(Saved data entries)
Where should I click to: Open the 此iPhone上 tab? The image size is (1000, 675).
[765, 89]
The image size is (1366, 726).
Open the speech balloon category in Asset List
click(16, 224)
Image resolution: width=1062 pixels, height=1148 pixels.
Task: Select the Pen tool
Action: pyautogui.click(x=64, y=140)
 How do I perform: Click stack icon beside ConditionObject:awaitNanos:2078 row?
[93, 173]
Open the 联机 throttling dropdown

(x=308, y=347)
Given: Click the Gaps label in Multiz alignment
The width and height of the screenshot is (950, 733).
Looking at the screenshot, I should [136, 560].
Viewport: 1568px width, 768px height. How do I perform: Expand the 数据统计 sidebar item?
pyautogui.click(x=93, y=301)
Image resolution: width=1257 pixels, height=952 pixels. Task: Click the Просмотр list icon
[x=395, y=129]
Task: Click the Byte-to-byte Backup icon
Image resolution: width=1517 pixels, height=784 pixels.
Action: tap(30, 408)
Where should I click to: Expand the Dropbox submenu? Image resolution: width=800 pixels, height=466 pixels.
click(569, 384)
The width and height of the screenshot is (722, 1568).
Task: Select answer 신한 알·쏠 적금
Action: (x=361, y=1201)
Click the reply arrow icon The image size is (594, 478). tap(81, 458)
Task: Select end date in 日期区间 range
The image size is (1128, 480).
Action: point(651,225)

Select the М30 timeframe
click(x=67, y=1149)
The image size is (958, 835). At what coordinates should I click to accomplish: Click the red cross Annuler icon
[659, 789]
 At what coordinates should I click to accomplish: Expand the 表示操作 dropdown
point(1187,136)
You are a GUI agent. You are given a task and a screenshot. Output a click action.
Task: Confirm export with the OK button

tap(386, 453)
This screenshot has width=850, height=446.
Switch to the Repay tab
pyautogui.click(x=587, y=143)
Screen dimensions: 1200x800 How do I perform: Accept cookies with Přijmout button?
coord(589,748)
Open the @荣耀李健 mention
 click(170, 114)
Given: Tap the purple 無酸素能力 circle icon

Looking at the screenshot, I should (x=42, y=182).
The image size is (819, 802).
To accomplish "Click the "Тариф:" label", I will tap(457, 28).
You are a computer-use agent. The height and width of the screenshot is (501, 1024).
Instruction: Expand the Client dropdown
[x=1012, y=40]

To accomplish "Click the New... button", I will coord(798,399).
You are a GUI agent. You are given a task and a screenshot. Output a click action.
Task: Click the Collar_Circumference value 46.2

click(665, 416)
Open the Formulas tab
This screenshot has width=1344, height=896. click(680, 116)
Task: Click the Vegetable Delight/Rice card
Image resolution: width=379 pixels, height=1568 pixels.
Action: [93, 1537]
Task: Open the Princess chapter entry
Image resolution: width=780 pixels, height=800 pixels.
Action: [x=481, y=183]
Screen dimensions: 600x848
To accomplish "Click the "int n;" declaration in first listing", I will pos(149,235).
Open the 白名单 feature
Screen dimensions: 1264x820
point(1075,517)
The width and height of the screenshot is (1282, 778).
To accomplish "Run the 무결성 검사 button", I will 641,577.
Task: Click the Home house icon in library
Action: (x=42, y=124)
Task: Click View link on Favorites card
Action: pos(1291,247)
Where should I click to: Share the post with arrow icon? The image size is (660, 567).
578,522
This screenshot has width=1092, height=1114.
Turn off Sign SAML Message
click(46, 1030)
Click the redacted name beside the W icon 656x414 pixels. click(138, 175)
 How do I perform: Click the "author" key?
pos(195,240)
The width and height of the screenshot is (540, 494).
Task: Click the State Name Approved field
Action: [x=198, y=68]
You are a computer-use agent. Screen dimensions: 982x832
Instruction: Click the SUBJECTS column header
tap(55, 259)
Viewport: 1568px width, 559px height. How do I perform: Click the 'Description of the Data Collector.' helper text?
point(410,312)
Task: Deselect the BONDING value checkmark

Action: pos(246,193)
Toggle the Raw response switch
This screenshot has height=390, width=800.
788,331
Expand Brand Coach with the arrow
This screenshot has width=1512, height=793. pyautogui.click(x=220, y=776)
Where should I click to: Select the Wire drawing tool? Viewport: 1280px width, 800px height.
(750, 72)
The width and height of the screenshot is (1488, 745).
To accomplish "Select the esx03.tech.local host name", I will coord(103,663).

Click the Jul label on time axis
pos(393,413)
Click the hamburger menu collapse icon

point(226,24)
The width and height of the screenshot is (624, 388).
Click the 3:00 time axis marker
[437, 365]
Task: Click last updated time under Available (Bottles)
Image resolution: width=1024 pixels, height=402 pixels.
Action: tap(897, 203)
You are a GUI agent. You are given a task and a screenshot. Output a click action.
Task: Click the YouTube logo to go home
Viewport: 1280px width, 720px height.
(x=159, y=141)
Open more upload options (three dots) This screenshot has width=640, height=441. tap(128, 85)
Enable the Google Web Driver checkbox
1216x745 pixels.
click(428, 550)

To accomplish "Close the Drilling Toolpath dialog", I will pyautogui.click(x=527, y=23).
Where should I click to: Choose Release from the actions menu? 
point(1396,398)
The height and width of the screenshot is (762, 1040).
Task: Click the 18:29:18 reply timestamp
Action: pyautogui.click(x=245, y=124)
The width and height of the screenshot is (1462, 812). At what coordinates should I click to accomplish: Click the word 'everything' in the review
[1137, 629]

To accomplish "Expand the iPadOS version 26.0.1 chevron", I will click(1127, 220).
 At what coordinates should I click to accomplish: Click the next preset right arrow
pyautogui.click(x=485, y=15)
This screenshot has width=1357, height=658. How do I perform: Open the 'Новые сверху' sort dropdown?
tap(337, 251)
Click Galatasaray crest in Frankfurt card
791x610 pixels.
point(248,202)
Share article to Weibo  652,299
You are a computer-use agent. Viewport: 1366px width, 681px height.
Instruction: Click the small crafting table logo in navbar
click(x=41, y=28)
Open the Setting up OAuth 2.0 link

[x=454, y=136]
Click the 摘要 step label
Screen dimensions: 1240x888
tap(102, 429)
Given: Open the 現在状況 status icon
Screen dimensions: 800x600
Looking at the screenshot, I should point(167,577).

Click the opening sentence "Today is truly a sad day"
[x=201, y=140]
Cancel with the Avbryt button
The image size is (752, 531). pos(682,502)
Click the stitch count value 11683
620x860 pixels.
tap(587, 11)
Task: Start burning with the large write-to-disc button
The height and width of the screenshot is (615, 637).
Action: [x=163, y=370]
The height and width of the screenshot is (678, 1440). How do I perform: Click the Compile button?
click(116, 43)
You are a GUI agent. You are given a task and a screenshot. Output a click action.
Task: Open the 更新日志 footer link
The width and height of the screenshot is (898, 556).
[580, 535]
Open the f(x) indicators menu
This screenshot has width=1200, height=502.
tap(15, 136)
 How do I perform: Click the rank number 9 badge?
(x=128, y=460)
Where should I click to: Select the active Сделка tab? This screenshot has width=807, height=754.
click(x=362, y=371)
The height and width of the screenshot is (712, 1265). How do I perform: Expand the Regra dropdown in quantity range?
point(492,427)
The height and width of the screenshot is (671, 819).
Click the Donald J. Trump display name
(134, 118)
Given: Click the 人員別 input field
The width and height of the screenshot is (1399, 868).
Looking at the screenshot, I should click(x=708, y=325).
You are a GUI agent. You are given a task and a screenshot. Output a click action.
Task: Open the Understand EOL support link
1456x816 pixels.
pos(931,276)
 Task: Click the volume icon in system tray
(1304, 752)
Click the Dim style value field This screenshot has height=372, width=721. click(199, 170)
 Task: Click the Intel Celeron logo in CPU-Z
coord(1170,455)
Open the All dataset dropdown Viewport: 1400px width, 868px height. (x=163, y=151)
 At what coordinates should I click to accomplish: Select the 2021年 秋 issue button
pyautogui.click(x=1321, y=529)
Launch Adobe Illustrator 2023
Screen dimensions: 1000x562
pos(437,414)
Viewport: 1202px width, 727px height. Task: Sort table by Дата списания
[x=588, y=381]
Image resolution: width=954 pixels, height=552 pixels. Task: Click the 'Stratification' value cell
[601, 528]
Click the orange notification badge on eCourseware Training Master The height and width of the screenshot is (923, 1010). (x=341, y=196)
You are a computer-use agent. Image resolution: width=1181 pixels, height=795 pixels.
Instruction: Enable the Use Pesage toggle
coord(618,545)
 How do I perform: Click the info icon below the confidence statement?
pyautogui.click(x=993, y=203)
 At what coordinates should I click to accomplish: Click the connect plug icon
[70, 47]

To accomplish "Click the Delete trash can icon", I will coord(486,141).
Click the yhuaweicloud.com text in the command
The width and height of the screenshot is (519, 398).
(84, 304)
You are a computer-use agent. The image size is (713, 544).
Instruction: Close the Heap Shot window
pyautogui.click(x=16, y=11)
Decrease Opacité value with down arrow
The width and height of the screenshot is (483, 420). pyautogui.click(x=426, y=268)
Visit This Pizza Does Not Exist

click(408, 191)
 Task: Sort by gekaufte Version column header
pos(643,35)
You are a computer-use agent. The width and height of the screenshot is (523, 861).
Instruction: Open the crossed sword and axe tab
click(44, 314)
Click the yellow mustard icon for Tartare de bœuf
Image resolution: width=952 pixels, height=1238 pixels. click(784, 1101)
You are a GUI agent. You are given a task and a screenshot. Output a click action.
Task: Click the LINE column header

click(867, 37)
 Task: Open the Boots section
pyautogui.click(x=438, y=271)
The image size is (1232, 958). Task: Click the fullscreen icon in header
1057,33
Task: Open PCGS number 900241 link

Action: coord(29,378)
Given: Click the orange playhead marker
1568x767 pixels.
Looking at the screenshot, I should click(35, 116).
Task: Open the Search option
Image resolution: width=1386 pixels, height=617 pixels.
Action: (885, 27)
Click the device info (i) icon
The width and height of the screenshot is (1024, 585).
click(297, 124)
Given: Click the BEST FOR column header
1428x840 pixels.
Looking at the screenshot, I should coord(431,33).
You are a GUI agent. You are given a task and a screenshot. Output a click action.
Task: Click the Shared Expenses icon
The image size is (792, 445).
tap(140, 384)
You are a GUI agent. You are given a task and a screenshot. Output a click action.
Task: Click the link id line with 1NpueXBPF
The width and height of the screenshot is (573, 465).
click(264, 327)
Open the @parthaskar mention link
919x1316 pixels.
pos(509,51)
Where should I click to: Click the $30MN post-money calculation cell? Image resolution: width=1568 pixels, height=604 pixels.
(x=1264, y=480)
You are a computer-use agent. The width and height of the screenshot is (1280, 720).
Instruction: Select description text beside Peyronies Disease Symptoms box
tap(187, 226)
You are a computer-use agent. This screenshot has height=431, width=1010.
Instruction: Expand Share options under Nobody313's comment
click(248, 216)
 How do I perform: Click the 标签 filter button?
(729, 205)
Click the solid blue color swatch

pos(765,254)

(Work instruction) Beginning with the line that has "Instruction: Close the Heap Shot window" and ending with the line that has "Given: Click the BEST FOR column header", set down the lines above exactly and include no others.

(Solution)
Instruction: Close the Heap Shot window
pyautogui.click(x=16, y=11)
Decrease Opacité value with down arrow
The width and height of the screenshot is (483, 420). pyautogui.click(x=426, y=268)
Visit This Pizza Does Not Exist

click(408, 191)
 Task: Sort by gekaufte Version column header
pos(643,35)
You are a computer-use agent. The width and height of the screenshot is (523, 861).
Instruction: Open the crossed sword and axe tab
click(44, 314)
Click the yellow mustard icon for Tartare de bœuf
Image resolution: width=952 pixels, height=1238 pixels. click(784, 1101)
You are a GUI agent. You are given a task and a screenshot. Output a click action.
Task: Click the LINE column header

click(867, 37)
 Task: Open the Boots section
pyautogui.click(x=438, y=271)
The image size is (1232, 958). Task: Click the fullscreen icon in header
1057,33
Task: Open PCGS number 900241 link

Action: coord(29,378)
Given: Click the orange playhead marker
1568x767 pixels.
Looking at the screenshot, I should click(35, 116).
Task: Open the Search option
Image resolution: width=1386 pixels, height=617 pixels.
Action: (885, 27)
Click the device info (i) icon
The width and height of the screenshot is (1024, 585).
click(297, 124)
Given: Click the BEST FOR column header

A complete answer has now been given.